AMD's 'Crimson' Driver Software Released (anandtech.com)
An anonymous reader writes: Yesterday marked the launch of AMD's 'Crimson' driver software. It replaces the old Catalyst driver software, and represents a change in how AMD develops bug fixes, improves performance, and adds features. AnandTech took a detailed look at the new driver software. They say, "By focusing feature releases around the end of the year driver, AMD is able to cut down on what parts of the driver they change (and thereby can possibly break) at other times of the year, and try to knock out all of their feature-related bugs at once. At the same time it makes the annual driver release a significant event, as AMD releases a number of new features all at once. However on the other hand this means that AMD has few features launching any other time of the year, which can make it look like they're not heavily invested in feature development at those points." On a more positive note, the article adds, "Looking under the hood there's no single feature that's going to blow every Radeon user away at once, but overall there are a number of neat features here that should be welcomed by various user groups. ... Meanwhile AMD's radical overhaul of their control panel via the new Radeon Settings application will be quickly noticed by everyone."
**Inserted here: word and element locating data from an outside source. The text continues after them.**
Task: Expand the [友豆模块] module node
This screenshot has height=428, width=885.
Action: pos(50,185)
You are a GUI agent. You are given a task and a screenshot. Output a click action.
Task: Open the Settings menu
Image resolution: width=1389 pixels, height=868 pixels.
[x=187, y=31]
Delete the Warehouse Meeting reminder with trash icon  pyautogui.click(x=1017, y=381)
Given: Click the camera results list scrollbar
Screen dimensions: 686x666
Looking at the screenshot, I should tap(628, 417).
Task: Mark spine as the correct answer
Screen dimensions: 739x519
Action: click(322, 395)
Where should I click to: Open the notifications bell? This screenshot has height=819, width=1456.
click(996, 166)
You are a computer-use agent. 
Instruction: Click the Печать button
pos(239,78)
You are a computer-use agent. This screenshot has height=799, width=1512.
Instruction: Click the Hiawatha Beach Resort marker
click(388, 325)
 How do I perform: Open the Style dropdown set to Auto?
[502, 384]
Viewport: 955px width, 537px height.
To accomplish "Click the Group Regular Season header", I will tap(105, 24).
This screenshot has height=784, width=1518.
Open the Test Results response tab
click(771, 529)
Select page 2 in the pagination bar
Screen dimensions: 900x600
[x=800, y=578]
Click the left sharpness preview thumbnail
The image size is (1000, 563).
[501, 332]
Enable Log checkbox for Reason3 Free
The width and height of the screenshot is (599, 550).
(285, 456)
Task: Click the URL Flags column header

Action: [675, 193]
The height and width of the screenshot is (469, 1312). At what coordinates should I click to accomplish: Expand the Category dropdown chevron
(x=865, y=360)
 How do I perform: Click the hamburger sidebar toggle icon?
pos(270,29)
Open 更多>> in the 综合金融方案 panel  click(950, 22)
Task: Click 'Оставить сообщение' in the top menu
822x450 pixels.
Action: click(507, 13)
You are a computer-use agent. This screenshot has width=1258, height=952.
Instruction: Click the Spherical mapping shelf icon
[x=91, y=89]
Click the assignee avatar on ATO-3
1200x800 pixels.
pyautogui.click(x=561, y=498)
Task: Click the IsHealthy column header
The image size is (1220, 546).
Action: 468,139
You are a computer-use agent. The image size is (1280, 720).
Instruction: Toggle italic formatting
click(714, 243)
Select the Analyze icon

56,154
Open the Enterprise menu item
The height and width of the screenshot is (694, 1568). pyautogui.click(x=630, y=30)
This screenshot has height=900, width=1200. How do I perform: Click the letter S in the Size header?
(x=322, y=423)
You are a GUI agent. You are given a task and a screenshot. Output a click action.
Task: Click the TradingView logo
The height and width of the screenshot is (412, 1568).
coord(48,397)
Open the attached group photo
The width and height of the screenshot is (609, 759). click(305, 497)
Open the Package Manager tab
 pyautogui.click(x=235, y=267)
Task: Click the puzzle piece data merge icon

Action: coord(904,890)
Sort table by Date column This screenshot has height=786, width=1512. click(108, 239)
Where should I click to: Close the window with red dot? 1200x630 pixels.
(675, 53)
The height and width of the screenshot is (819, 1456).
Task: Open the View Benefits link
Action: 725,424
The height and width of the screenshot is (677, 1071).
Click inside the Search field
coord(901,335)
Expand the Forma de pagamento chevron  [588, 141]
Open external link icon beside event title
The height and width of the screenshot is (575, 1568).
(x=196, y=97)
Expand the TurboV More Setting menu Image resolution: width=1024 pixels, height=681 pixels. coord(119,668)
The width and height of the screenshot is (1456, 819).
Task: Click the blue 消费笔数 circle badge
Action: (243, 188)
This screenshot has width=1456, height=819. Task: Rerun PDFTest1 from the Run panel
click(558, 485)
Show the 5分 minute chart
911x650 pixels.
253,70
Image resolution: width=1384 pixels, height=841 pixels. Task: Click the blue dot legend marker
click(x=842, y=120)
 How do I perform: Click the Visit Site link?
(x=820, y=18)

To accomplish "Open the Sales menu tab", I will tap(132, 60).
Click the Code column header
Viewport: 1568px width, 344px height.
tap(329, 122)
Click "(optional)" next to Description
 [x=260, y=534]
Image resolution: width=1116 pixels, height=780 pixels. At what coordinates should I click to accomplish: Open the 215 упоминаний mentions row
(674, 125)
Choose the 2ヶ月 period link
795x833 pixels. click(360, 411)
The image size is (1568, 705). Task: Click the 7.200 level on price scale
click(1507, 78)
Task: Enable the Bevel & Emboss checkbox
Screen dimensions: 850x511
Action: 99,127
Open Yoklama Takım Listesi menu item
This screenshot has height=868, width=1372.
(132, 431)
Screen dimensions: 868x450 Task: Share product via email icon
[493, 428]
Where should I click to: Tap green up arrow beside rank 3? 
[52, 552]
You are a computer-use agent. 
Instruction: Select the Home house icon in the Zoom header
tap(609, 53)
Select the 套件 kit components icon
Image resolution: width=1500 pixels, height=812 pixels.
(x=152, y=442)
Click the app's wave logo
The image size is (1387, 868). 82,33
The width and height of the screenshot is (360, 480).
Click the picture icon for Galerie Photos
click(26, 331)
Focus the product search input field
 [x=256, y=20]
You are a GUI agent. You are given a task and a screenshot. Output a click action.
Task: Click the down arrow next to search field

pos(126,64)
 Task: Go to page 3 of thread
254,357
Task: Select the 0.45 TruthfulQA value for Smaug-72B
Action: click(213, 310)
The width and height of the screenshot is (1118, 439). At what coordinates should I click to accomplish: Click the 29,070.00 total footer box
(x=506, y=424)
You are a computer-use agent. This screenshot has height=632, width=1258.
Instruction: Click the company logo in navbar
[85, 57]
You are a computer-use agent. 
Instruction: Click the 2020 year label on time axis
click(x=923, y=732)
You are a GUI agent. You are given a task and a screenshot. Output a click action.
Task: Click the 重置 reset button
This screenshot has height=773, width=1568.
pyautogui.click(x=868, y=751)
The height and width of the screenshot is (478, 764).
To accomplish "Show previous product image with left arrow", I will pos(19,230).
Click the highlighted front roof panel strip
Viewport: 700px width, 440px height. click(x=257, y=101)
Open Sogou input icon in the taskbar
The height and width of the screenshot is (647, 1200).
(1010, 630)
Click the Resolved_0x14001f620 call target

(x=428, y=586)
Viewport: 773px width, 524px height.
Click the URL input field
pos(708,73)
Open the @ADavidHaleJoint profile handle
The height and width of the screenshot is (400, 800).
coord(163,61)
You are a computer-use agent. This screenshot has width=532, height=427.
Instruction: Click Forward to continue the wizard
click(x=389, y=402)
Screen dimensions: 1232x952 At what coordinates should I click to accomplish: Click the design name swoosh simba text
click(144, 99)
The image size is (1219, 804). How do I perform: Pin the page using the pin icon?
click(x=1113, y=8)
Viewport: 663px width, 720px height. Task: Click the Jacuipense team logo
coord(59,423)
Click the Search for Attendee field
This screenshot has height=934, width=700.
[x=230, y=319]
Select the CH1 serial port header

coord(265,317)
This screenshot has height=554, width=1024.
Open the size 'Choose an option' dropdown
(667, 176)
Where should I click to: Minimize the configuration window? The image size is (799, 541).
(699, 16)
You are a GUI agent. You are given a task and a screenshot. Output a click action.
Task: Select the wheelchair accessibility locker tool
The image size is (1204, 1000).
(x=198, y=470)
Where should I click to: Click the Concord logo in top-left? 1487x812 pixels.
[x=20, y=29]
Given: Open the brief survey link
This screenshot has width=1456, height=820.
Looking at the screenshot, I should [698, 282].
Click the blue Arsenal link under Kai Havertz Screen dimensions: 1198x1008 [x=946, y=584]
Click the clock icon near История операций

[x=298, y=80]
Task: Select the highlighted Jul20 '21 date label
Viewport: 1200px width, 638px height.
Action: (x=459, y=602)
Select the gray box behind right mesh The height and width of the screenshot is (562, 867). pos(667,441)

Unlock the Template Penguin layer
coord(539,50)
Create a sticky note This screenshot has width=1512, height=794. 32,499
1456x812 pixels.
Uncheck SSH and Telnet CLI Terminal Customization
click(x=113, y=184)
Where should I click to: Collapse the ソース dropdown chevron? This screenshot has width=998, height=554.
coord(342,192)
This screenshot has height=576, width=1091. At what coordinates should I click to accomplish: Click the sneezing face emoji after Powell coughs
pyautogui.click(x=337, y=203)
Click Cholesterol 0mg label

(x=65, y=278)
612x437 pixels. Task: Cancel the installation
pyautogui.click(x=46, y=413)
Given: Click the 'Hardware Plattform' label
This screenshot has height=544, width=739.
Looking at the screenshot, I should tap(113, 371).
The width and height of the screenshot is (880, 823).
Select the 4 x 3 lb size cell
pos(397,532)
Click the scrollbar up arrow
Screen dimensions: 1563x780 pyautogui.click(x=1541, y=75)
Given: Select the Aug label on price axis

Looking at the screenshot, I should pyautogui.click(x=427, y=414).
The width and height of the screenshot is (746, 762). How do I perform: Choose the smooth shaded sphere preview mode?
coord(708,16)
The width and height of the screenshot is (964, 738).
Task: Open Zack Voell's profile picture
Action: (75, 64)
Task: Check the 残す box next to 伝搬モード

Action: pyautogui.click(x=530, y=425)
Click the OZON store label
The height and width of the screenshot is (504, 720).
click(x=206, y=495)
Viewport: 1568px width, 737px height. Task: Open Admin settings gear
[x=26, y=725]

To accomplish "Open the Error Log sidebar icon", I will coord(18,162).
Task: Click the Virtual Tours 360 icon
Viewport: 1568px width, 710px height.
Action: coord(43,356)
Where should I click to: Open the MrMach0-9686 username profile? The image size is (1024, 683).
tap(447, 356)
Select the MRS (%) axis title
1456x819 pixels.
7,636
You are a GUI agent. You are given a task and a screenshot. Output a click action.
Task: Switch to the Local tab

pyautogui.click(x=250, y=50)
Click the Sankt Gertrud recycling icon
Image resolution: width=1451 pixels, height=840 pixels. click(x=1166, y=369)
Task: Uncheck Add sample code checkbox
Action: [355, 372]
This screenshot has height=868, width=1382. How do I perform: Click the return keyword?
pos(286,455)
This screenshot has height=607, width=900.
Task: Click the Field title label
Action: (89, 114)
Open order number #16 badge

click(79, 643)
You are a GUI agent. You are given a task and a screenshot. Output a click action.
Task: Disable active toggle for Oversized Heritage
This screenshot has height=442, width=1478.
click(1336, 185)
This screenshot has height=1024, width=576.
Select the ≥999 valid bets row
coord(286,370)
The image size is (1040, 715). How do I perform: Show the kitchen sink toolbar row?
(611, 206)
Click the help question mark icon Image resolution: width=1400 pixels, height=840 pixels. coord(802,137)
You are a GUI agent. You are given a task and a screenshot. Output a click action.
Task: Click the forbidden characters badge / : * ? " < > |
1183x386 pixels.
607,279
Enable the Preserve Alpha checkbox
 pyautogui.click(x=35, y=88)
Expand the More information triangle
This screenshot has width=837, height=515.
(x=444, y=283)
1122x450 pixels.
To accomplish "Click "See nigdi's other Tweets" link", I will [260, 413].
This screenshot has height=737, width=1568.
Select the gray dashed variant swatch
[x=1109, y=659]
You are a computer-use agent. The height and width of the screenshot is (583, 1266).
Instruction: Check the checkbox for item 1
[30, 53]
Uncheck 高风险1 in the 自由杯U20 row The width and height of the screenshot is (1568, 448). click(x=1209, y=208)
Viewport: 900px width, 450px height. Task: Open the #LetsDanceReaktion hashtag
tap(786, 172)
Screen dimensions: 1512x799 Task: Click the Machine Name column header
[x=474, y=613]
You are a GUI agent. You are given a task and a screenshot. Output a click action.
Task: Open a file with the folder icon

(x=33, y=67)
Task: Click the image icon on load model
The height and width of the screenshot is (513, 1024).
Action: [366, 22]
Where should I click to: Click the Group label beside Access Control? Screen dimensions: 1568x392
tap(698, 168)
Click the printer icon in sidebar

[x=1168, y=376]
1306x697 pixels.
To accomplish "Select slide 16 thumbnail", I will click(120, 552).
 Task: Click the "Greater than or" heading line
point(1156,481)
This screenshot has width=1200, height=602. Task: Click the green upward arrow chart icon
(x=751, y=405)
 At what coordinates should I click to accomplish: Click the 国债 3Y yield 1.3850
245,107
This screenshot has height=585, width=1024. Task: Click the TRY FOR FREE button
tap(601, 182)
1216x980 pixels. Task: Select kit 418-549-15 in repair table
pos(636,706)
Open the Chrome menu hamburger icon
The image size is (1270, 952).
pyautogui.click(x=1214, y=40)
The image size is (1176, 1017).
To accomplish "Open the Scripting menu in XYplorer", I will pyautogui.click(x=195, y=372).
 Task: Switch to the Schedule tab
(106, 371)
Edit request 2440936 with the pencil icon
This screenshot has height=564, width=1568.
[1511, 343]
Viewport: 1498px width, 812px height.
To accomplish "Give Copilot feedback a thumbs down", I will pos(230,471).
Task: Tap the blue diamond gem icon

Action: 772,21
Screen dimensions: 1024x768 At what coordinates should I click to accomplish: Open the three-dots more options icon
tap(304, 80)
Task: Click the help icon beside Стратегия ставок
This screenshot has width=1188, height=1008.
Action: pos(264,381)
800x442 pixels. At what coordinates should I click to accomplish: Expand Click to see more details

Phoronix comes to the same conclusion:
http://www.phoronix.com/scan.php?page=article&item=amd-crimson-linux&num=1
Maybe this is why Windows 10 removed the old Catalyst Control Center a few days ago? A bit early, sure, but still...
Not the driver, that's out, but that they are going to change how they do drivers. They've said that numerous times before, and always the situation is the same. They are very slow at getting actual release drivers out (they are forever beta versions) and their OpenGL performance and support is garbage (to the point that HFSS would fail to run on systems with AMD cards).
So AMD: Less talk, more good drivers. I want to support you, I really do, but I've been burned too many times.
It wouldn't surprise me if at some point the open source driver would catch up to the closed source one. AMD would do well to direct their driver-related efforts in converging the two. That is: if they feel a closed source driver is needed, base it on open source components as much as practical. And put improvements back into those open source parts where possible.
From what I've read, AMD has already made some moves in that direction. Which is a good thing. Shared effort (community <-> AMD), limited resources, etc. Regardless of what products AMD kicks out, software is a significant part of making those products successful. And the open source crowd should NOT be ignored in that process (luckily that's not the case, but hey there's always room for improvement :-). Even if it were just a way to offload some of the work to 3rd parties.
The problem is that the "driver" nowadays isn't really a driver. The hardware still pushes the same shaders etc. to the card, over a standardised bus.
The problem is that the "driver" nowadays is a bunch of shortcuts and re-optimised shaders for particular operations, which are heavily dependent on how the games operate and basically "overrules" what the game wants the shaders to do, for the sake of per-game performance increases by sacrificing things that are sub-optimal on that particular card / game combination. Why else do you think that "new game X" suddenly needs a driver update to work when the game is using DirectX and the card is compliant with that level of DirectX?
In essence, this is tied quite tightly to DirectX. So the reason that the "drivers" often suck is that they are Windows-specific bodges to increase performance for individual games. That won't translate to even a Linux/OpenGL port of the same game on the same hardware, let alone for EVERY OpenGL game on EVERY Linux on ALL supported hardware.
And the investment is not in making a particular hardware faster, or pushing more texels over the standardised buses than before, but in optimising the hardware response for a particular game - which is labour-intensive and has to be redone for every game on every platform for each supported card.
AMD gets knocked for their drivers, but you have to wonder how much is due to intervention from the competition? I still remember Unreal Tournament 2003 would start the game with a character breaking through an nVidia logo. If games are optimized for nVidia hardware, can we really tell if performance of AMD is that much worse? Is there a test that is guaranteed not to favor any card?